At the other end of the Vale, meanwhile, the high road through the mountains proved far less open than had been assumed. Ser Robert Rowan’s host found itself struggling through deep snows in the higher passes, slowing their advance to a crawl, and time and time again their baggage train came under attack by the savages native to those mountains (descendants of the First Men driven from the Vale by the Andals thousands of years before). “They were skeletons in skins, armed with stone axes and wooden clubs,” Ben Blackwood said later, “but so hungry and so desperate that they could not be deterred, no matter how many we killed.” Soon the cold and the snow and the nightly attacks began to take a toll.
High in the mountains, the unthinkable happened one night as Lord Robert and his men huddled about their campfires. In the slopes above, a cave mouth was visible from the road, and a dozen men climbed up to see if it might offer them shelter from the wind. The bones scattered about the mouth of the cave might have given them pause, yet they pressed on…and roused a dragon.
Sixteen men perished in the fight that followed, and threescore more suffered burns before the angry brown wyrm took wing and fled deeper into the mountains with “a ragged woman clinging to its back.” That was the last known sighting of Sheepstealer and his rider, Nettles, recorded in the annals of Westeros…though the wildlings of the mountains still tell tales of a “fire witch” who once dwelled in a hidden vale far from any road or village. One of the most savage of the mountain clan came to worship her, the storytellers say; youths would prove their courage by bringing gifts to her, and were only accounted men when they returned with burns to show that they had faced the dragon woman in her lair.
Their encounter with the dragon was not the last peril encountered by Ser Robert’s host. By the time they reached the Bloody Gate, a third of them had perished in a wildling attack or died from cold or hunger. Amongst the dead was Ser Robert Rowan, crushed by a falling boulder when the clansmen toppled half a mountainside down upon the column. Bloody Ben Blackwood assumed command upon his death. Though still a half year shy of manhood, Lord Blackwood by this time had as much experience of war as men four times his age. At the Bloody Gate, the entrance to the Vale, the survivors found food, warmth, and welcome…but Ser Joffrey Arryn, the Knight of the Bloody Gate and Lady Jeyne Arryn’s chosen successor, saw at once that the crossing had left Blackwood’s men unfit for battle. Far from being a help to him in his war, they would be a burden.

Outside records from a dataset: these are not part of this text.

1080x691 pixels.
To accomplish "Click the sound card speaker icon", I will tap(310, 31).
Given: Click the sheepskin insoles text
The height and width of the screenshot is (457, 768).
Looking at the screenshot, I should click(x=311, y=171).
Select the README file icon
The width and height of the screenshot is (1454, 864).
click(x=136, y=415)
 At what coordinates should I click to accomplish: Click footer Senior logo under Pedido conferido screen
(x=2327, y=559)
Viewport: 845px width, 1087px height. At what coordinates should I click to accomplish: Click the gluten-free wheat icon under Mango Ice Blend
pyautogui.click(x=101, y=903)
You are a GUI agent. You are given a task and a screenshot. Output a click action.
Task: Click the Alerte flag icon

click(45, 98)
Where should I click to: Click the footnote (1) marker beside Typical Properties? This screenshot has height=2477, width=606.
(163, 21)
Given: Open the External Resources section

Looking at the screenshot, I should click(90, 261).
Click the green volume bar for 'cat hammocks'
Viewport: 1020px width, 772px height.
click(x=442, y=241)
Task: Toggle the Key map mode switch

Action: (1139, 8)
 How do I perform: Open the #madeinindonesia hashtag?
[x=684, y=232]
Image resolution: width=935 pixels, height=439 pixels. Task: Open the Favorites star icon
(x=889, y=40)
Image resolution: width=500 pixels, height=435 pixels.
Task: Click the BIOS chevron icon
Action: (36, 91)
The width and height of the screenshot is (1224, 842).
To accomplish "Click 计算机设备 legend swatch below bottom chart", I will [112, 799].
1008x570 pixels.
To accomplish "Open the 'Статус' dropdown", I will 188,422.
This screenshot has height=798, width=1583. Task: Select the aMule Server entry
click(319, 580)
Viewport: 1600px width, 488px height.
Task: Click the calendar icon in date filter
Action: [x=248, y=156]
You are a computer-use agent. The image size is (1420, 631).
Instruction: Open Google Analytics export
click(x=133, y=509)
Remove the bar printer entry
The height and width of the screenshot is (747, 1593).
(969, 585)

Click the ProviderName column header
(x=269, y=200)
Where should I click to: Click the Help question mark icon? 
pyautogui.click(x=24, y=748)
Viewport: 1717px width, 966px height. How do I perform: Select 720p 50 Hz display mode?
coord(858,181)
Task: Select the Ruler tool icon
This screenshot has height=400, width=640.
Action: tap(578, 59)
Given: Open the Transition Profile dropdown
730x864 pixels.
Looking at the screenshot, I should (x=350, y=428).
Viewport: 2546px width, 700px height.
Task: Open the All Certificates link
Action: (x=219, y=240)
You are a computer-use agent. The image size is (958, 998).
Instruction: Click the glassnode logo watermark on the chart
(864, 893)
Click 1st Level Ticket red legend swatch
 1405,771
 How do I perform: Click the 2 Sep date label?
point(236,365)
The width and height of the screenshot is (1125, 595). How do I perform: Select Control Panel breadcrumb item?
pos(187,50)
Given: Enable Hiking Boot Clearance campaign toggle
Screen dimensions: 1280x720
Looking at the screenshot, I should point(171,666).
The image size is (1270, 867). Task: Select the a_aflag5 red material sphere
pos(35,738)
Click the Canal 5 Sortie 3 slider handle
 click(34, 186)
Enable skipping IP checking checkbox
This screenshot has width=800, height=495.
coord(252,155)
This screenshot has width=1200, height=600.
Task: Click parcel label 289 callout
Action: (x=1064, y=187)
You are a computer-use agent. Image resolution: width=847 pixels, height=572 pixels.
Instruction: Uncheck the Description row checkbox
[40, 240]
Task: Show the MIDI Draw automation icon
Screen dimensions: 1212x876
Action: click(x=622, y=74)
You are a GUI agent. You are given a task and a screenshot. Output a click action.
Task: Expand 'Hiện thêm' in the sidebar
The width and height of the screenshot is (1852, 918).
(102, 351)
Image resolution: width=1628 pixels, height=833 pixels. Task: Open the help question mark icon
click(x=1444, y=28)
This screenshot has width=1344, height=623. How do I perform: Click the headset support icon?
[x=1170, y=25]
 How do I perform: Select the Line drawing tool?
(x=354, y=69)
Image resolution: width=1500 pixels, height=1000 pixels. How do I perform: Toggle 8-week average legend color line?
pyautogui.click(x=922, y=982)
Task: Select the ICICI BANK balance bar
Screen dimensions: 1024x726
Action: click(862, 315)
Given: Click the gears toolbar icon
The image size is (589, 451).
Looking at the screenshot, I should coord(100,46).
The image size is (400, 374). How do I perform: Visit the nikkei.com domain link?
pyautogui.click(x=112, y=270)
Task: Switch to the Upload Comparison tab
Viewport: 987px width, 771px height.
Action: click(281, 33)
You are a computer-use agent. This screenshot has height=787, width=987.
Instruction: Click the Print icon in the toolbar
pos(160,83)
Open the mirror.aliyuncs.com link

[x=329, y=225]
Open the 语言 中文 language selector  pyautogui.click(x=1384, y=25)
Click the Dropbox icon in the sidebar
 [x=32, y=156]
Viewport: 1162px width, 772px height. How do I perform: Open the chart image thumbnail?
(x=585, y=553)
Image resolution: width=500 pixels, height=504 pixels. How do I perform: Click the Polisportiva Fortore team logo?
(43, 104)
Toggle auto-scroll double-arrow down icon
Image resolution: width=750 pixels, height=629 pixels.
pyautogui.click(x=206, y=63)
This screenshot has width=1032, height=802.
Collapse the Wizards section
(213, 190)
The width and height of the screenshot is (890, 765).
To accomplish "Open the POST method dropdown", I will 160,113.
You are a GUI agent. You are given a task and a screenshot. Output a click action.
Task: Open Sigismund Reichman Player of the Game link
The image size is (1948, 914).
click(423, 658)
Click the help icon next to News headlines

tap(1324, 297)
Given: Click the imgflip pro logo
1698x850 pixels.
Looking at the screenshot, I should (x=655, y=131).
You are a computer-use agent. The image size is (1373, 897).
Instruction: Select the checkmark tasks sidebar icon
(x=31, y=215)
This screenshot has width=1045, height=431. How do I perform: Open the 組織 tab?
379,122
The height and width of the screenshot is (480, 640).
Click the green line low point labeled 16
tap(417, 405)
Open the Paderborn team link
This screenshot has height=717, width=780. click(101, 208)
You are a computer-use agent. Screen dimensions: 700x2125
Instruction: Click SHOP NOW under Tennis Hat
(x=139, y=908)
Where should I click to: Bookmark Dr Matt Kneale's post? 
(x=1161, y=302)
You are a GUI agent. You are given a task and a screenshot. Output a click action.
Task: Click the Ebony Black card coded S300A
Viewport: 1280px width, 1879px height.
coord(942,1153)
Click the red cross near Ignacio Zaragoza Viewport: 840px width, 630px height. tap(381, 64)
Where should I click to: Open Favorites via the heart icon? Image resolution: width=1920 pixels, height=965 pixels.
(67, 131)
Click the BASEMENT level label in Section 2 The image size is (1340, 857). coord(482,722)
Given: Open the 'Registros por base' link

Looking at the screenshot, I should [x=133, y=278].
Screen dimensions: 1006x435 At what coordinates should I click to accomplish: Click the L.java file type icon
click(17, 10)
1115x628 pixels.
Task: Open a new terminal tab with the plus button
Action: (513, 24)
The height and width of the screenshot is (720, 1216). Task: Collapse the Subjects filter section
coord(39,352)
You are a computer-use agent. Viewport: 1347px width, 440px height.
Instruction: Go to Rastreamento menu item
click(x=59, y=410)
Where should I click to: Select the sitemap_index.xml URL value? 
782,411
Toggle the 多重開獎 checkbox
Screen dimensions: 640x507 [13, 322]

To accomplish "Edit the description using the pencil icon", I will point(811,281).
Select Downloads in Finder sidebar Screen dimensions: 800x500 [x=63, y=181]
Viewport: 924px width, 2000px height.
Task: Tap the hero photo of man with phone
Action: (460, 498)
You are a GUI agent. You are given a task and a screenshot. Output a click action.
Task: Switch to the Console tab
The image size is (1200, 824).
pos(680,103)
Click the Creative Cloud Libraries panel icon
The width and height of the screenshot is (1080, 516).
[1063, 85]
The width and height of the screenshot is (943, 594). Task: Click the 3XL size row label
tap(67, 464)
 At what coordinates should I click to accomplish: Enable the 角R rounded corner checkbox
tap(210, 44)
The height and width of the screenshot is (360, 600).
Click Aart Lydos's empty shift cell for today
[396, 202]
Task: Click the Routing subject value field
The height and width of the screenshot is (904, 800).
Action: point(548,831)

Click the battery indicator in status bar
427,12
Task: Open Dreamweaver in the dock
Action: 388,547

Even as the fighting in the Vale of Arryn continued, the promise of the Lysene Spring suffered another grievous blow hundreds of leagues to the south, with the near-simultaneous demise of Lysandro the Magnificent in Lys and his brother Drazenko in Sunspear. Though the narrow sea lay between them, the two Rogares died within a day of each other, both under suspicious circumstances. Drazenko perished first, choking to death upon a piece of bacon. Lysandro drowned when his opulent barge sank whilst carrying him from his Perfumed Garden back to his palace. Though a few would insist that their deaths were unfortunate accidents, many more took the manner and timing of their passings as proof of a plot to bring down House Rogare. The Faceless Men of Braavos were widely believed to have been responsible for the killings; no more subtle assassins were known to exist anywhere in the wide world.
But if indeed the Faceless Men had done these deeds, at whose bidding had they acted? The Iron Bank of Braavos was suspected, as was the Archon of Tyrosh, Racallio Ryndoon, and various merchant princes and magisters of Lys known to have chafed under the “velvet tyranny” of Lysandro the Magnificent. Some went so far as to suggest that the First Magister had been removed by his own sons (he had sired six trueborn sons, three daughters, and sixteen bastards). So skillfully had the brothers been removed, however, that not even the fact of murder could be proved.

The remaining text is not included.